**Your goal**. List the items below as a numbered list, skipping blank lines. Include only the stretch that opens with the line containing "Click Collapse All icon in Project panel" and closes with the line containing "pos(85,503)", both ends included.

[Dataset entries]
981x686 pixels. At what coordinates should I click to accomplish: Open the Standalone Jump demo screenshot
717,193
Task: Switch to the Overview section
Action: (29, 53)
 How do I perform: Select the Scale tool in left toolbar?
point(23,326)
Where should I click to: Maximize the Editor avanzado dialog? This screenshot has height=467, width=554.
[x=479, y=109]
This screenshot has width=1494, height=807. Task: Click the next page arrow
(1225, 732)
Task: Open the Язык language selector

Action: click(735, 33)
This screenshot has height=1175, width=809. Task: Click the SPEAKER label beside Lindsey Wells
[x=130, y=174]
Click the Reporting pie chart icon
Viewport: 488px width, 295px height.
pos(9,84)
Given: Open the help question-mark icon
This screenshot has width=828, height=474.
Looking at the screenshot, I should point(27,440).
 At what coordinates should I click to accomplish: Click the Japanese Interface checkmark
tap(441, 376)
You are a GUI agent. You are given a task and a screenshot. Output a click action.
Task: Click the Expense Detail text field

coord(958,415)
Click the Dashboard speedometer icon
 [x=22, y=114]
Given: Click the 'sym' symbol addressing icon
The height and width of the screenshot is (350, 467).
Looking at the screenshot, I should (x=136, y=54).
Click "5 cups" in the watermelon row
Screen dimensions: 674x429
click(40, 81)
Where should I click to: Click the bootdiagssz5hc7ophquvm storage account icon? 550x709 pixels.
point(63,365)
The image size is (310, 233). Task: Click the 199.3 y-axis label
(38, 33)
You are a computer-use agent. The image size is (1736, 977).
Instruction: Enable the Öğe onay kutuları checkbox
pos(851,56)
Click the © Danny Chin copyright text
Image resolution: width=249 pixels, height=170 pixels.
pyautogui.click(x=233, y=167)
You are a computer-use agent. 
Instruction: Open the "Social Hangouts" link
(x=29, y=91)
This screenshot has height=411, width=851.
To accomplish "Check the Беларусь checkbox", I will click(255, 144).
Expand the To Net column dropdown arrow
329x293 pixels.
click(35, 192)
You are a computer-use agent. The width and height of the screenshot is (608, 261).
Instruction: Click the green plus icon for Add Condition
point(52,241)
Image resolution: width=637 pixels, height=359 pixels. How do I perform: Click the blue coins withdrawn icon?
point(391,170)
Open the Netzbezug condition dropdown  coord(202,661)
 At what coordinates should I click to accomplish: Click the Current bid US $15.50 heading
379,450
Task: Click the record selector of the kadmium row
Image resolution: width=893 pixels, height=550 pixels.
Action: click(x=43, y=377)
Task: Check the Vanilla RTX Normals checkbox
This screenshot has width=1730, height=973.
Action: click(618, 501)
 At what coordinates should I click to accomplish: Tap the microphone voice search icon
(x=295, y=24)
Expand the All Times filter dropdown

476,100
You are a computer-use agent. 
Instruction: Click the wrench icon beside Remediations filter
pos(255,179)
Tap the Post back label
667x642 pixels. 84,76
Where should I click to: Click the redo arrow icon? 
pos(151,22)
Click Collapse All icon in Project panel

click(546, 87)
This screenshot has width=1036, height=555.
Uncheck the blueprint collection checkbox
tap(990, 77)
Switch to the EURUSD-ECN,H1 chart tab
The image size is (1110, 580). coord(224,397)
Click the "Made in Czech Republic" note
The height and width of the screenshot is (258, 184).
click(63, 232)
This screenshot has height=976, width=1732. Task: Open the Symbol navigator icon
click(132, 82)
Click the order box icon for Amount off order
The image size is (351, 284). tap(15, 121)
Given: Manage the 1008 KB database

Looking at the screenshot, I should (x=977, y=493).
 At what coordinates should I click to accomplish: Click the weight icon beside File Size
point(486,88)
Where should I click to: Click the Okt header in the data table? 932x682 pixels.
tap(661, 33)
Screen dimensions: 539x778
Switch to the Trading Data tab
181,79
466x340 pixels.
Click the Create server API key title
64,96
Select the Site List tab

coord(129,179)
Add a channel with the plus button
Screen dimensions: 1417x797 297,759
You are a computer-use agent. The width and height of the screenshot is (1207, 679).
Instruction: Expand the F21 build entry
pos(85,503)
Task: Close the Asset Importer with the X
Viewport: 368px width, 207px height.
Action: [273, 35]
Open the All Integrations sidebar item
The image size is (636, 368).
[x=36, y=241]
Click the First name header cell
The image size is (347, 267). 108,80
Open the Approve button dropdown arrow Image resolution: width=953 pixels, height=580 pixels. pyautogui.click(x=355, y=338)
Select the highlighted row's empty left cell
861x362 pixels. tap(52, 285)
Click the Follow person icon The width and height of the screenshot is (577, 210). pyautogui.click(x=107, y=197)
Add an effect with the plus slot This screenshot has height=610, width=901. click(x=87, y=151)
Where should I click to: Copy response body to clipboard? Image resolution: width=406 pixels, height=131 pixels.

**Task output**.
1. Click Collapse All icon in Project panel
2. click(546, 87)
3. This screenshot has width=1036, height=555.
4. Uncheck the blueprint collection checkbox
5. tap(990, 77)
6. Switch to the EURUSD-ECN,H1 chart tab
7. The image size is (1110, 580). coord(224,397)
8. Click the "Made in Czech Republic" note
9. The height and width of the screenshot is (258, 184).
10. click(63, 232)
11. This screenshot has height=976, width=1732. Task: Open the Symbol navigator icon
12. click(132, 82)
13. Click the order box icon for Amount off order
14. The image size is (351, 284). tap(15, 121)
15. Given: Manage the 1008 KB database
16. Looking at the screenshot, I should (x=977, y=493).
17.  At what coordinates should I click to accomplish: Click the weight icon beside File Size
18. point(486,88)
19. Where should I click to: Click the Okt header in the data table? 932x682 pixels.
20. tap(661, 33)
21. Screen dimensions: 539x778
22. Switch to the Trading Data tab
23. 181,79
24. 466x340 pixels.
25. Click the Create server API key title
26. 64,96
27. Select the Site List tab
28. coord(129,179)
29. Add a channel with the plus button
30. Screen dimensions: 1417x797 297,759
31. You are a computer-use agent. The width and height of the screenshot is (1207, 679).
32. Instruction: Expand the F21 build entry
33. pos(85,503)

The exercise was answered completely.